On escalating costs, gross margin contracted 853 basis points (bps) to 33.9%. Adjusted operating income marked a 40.1% plunge from the year-ago period. Adjusted operating margin contracted 1039 bps from the year-ago quarter to 20.5%.

With LabCorp deriving a huge share of its revenues internationally, it remains highly exposed to currency fluctuations. Unfavorable currency movements have been a major dampener over the last few quarters, as in the case of other important MedTech players. While the trend has shown some improvement in the reported quarter, sustainability remains a matter of question.

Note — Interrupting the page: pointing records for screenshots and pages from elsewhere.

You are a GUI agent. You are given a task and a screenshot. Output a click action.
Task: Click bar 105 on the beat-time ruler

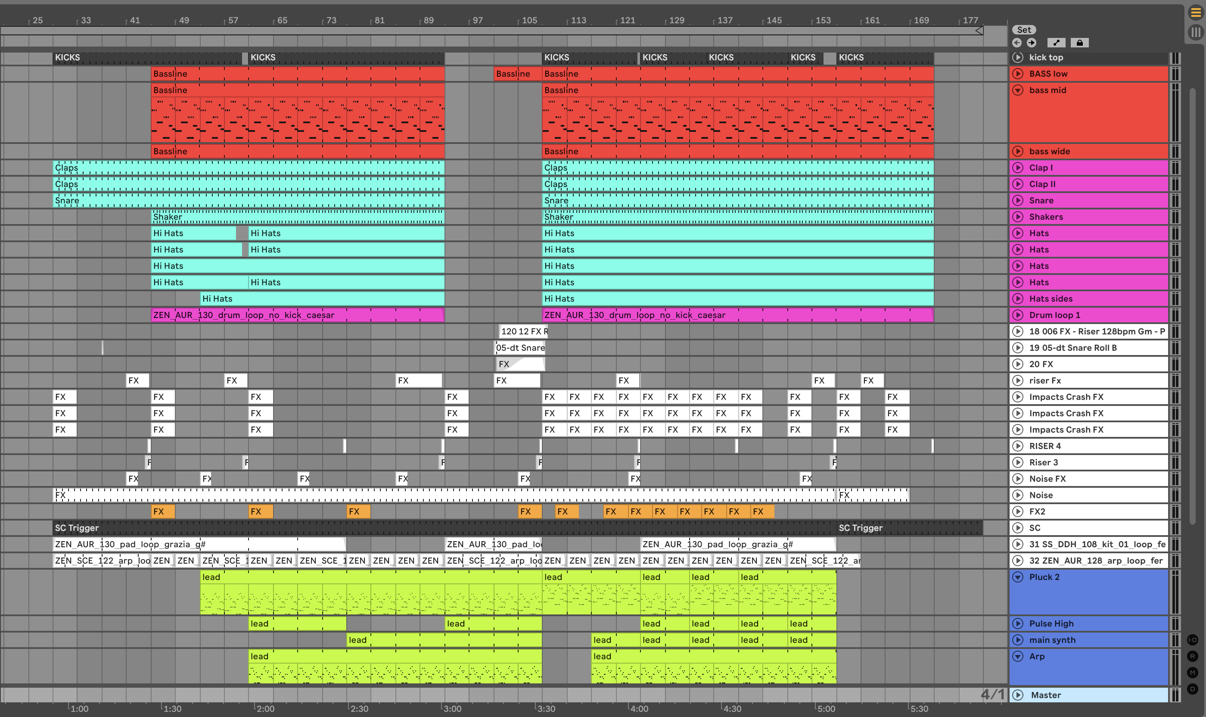tap(529, 20)
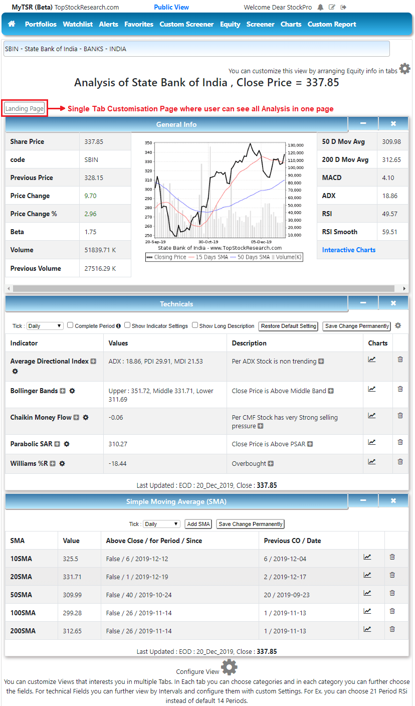Click the Restore Default Setting button
This screenshot has width=415, height=706.
point(288,326)
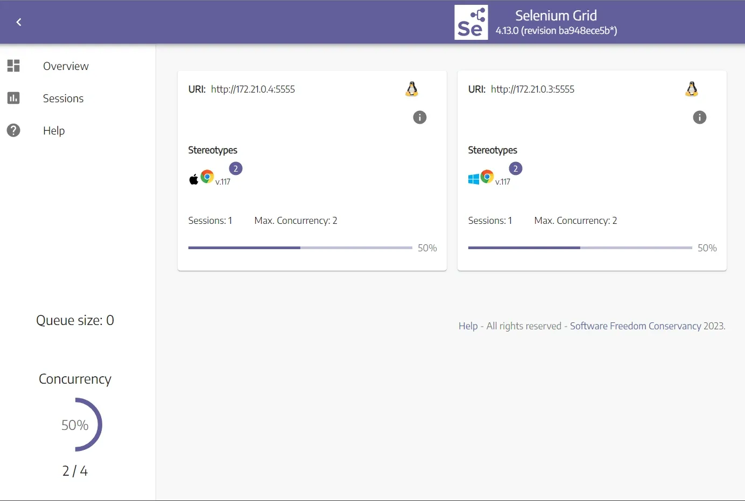Click the Help question-mark sidebar icon
Viewport: 745px width, 501px height.
pos(13,130)
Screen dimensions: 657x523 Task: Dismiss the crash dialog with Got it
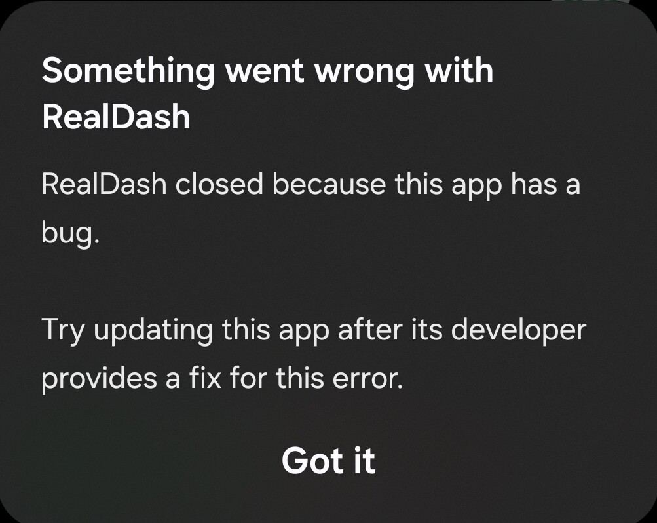329,461
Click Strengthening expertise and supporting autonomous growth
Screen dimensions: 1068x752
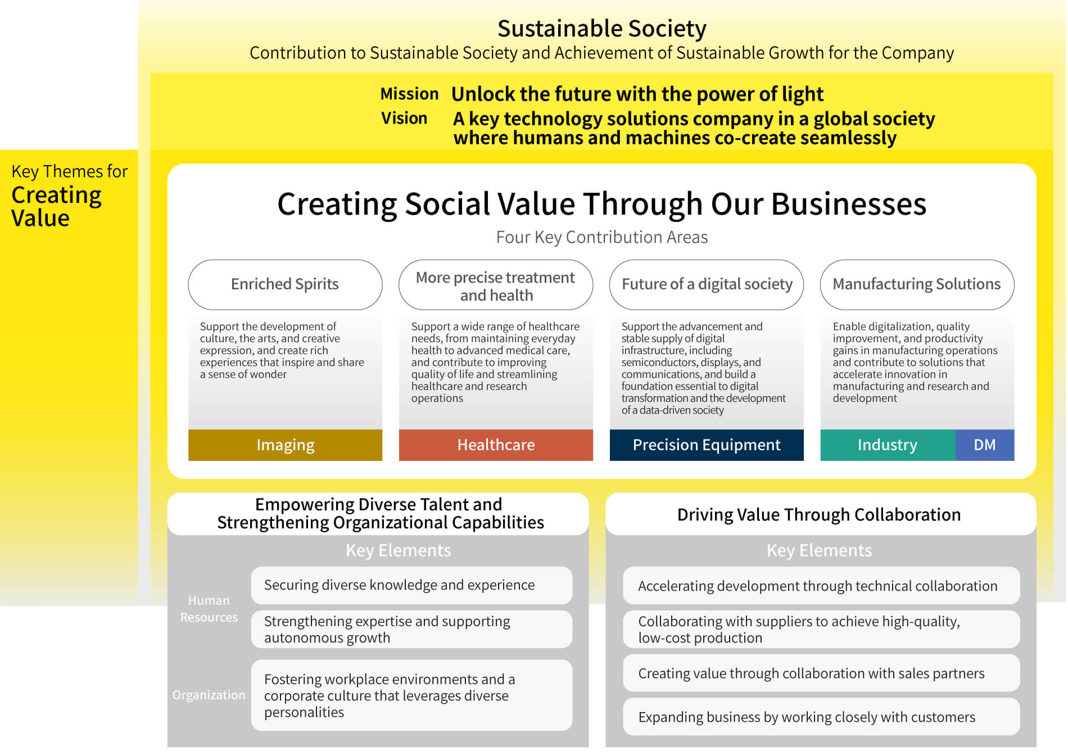411,629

Over the past six months, LabCorp has underperformed its industry. Shares of LabCorp have declined 1.8% compared to the industry’s 2.6% increase.

Key Picks

A few better-ranked stocks in the broader medical space are AMN Healthcare Services, Inc. (AMN - Free Report) , Henry Schein, Inc. (HSIC - Free Report) and McKesson Corporation (MCK - Free Report) .

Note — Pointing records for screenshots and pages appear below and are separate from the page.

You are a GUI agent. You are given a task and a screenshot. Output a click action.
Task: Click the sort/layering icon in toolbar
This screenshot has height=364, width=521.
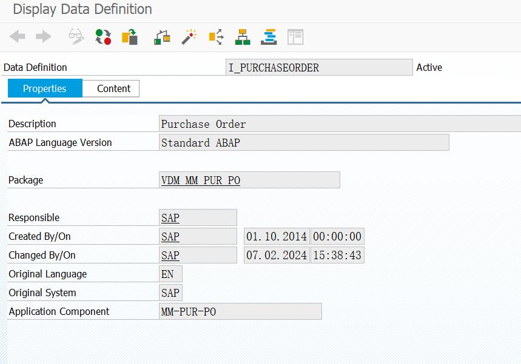(x=268, y=36)
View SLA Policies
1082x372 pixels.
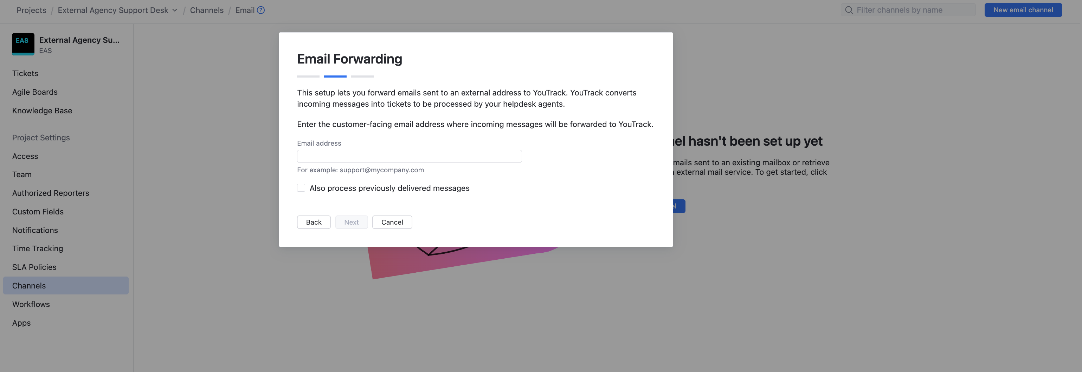click(x=34, y=267)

AMN Healthcare has a long-term earnings growth rate of 16.2%. The company's earnings surpassed the Zacks Consensus Estimate in the trailing four quarters, delivering a surprise of 19.5%, on average. It currently flaunts a Zacks Rank #1 (Strong Buy). You can see the complete list of today’s Zacks #1 Rank stocks here.

AMN Healthcare has outperformed its industry in the past year. AMN has gained 38.5% versus the 53.5% industry decline.

Henry Schein has an estimated long-term growth rate of 11.8%. Henry Schein’s earnings surpassed estimates in the trailing four quarters, the average surprise being 25.5%. It currently has a Zacks Rank #2 (Buy).

Henry Schein has outperformed the industry over the past year. HSIC has gained 26% compared with the industry’s 7.6% rise over the past year.

McKesson has a long-term earnings growth rate of 11.8%. McKesson’s earnings surpassed estimates in the trailing four quarters, delivering a surprise of 20.6%, on average. It presently carries a Zacks Rank #2.

McKesson has outperformed the industry over the past year. MCK has gained 58.4% in the said period compared with 7.6% growth of the industry.